▶ _ABOUT THIS EXERCISE_
Count the lines in the items below that contain the string "hypocrisy", and give only that number.

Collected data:
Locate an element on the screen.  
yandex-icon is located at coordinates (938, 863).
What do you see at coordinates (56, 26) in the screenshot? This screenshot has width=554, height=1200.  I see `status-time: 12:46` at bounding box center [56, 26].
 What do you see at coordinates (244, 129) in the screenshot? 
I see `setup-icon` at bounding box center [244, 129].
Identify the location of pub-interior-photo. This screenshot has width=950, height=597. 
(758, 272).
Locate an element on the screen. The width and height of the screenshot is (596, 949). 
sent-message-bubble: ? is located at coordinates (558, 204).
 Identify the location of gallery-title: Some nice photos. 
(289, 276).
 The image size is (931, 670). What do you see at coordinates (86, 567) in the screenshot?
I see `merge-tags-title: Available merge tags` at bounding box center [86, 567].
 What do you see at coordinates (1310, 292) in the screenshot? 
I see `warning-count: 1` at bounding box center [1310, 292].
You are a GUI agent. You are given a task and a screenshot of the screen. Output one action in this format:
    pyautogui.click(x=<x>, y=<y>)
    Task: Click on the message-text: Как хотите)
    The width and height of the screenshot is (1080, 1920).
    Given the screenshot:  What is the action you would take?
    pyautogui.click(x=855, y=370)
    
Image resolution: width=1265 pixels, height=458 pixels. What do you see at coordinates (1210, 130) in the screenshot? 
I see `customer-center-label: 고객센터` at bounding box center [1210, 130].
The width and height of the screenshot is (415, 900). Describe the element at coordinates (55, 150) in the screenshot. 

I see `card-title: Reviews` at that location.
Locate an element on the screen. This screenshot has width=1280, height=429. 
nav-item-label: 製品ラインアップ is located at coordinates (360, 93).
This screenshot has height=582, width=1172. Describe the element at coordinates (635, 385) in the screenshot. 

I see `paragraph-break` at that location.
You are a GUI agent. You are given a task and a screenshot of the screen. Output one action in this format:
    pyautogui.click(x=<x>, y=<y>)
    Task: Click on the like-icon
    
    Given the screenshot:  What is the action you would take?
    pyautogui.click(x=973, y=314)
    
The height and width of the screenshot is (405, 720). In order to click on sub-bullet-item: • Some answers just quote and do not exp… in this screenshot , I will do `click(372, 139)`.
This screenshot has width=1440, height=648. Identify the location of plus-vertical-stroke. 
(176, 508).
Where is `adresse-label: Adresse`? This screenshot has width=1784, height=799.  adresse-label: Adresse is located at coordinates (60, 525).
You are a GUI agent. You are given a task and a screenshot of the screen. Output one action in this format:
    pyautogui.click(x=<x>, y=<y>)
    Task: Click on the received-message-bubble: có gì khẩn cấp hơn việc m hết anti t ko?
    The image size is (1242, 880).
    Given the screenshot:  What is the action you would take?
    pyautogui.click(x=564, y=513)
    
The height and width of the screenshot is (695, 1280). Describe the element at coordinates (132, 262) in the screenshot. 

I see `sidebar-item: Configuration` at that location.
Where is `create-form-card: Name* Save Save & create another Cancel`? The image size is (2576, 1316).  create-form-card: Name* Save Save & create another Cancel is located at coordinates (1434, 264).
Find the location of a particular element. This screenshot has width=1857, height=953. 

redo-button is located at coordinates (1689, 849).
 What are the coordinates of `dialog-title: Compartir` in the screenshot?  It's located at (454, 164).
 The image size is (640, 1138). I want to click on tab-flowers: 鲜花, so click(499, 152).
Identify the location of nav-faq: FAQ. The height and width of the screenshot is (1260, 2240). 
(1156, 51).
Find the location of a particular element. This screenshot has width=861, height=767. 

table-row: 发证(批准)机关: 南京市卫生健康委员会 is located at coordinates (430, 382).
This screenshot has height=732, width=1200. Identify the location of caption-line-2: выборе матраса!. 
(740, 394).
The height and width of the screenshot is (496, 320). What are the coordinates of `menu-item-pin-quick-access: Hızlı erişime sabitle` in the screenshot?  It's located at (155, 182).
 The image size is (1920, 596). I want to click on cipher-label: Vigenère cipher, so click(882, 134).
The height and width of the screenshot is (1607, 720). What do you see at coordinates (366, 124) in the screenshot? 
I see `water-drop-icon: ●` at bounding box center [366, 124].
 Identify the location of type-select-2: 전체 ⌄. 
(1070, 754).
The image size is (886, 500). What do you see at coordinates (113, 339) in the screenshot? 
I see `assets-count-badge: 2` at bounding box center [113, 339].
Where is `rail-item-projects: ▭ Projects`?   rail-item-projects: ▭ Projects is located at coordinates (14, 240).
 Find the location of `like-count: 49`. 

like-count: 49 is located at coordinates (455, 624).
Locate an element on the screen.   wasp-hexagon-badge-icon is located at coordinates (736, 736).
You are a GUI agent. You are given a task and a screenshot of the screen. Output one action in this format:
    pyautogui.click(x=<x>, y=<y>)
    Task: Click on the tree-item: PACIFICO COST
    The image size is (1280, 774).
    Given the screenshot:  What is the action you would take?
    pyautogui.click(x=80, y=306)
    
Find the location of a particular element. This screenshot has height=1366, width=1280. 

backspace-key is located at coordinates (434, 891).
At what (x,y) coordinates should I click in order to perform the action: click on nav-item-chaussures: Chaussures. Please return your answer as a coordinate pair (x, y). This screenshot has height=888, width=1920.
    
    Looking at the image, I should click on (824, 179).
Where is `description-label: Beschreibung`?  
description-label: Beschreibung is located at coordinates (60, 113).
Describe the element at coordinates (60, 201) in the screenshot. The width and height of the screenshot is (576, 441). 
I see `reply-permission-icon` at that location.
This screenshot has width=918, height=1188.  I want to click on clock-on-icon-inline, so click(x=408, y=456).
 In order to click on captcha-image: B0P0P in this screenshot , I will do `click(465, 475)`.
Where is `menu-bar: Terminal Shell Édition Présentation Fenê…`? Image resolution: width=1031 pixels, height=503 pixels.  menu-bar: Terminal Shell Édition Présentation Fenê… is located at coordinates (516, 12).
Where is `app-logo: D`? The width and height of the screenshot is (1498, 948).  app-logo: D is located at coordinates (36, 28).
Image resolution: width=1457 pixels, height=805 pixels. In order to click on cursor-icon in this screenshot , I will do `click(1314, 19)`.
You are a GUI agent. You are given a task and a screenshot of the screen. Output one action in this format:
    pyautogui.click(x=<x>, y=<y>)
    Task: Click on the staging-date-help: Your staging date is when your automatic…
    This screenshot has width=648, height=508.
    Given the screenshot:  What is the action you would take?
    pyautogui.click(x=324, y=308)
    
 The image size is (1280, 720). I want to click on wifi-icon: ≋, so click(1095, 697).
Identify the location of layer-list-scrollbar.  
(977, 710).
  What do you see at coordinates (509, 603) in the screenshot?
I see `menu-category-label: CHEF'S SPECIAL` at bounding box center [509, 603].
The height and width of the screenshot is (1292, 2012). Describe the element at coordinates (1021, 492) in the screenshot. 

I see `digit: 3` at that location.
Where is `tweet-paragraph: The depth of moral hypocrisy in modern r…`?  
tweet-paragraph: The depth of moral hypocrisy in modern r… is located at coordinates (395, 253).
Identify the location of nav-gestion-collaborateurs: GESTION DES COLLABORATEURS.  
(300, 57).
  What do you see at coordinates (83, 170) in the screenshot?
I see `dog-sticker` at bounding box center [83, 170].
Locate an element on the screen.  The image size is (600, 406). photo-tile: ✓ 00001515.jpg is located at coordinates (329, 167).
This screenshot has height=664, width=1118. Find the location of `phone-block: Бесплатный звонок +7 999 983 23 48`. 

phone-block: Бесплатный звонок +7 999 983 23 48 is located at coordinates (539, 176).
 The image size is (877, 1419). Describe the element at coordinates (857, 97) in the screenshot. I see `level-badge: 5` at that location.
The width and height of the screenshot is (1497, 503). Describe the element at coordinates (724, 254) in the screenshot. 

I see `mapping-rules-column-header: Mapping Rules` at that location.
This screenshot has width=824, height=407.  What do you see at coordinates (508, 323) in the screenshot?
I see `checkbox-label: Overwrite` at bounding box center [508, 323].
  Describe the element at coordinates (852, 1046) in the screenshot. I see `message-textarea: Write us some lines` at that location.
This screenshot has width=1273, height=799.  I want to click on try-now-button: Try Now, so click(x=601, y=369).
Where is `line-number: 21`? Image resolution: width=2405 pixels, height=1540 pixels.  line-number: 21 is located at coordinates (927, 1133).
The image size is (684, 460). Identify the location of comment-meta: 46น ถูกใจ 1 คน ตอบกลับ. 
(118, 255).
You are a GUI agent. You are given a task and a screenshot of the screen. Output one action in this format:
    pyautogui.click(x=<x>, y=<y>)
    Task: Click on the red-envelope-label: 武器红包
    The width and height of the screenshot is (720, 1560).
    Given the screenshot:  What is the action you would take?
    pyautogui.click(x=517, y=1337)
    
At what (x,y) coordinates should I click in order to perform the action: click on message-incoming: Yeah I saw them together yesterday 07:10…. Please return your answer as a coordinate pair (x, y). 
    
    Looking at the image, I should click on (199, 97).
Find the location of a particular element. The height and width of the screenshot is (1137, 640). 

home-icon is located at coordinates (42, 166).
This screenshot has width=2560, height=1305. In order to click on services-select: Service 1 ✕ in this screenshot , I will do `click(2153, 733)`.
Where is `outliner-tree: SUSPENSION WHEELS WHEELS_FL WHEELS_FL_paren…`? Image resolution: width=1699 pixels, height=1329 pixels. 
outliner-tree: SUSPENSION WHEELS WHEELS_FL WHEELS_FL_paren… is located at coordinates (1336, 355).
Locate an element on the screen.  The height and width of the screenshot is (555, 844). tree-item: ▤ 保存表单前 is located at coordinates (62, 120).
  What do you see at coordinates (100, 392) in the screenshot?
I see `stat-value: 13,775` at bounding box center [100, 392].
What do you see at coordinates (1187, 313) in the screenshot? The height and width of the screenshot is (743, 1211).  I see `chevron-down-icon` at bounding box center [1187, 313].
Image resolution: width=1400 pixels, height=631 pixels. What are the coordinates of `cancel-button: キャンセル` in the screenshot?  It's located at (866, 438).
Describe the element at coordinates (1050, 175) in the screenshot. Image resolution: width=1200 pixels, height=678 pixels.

▶ _EXERCISE ANSWER_
2